Your job is to set down the stretch of entries that opens with the line containing "Given: Show previous image with left arrow" and closes with the line containing "Image resolution: width=1348". Keep both end lines, copy each exactly, and add nothing.

Source data: Begin

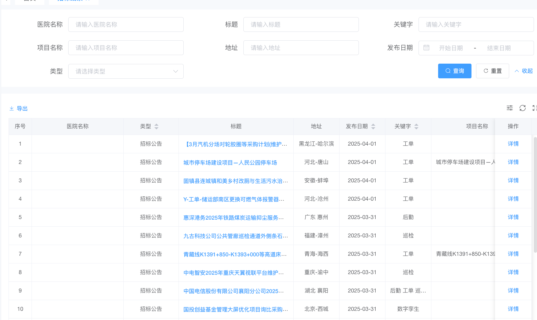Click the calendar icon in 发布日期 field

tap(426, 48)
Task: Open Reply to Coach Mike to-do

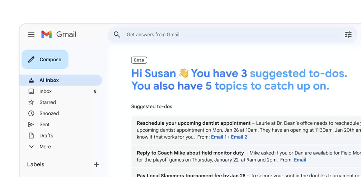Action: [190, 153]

Source data: End
Source data: Begin

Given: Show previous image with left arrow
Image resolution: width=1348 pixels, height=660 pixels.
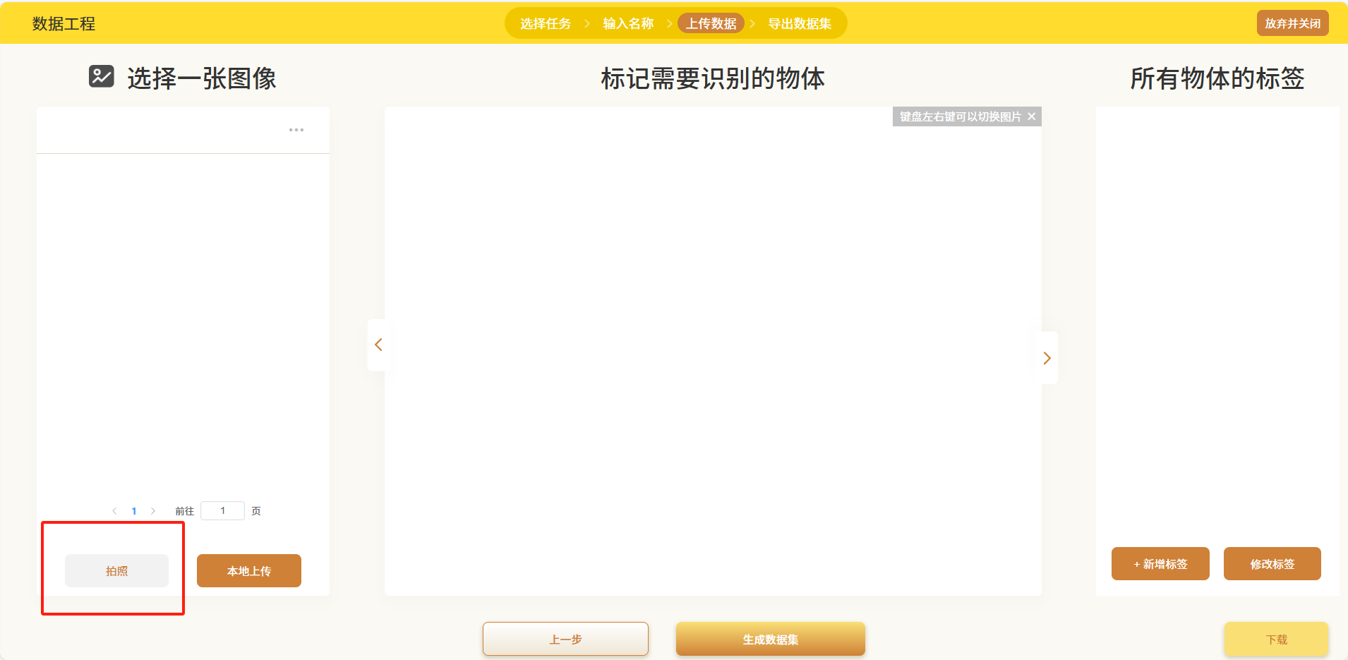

Source data: End

_Answer section_
Given: Show previous image with left arrow
Image resolution: width=1348 pixels, height=660 pixels.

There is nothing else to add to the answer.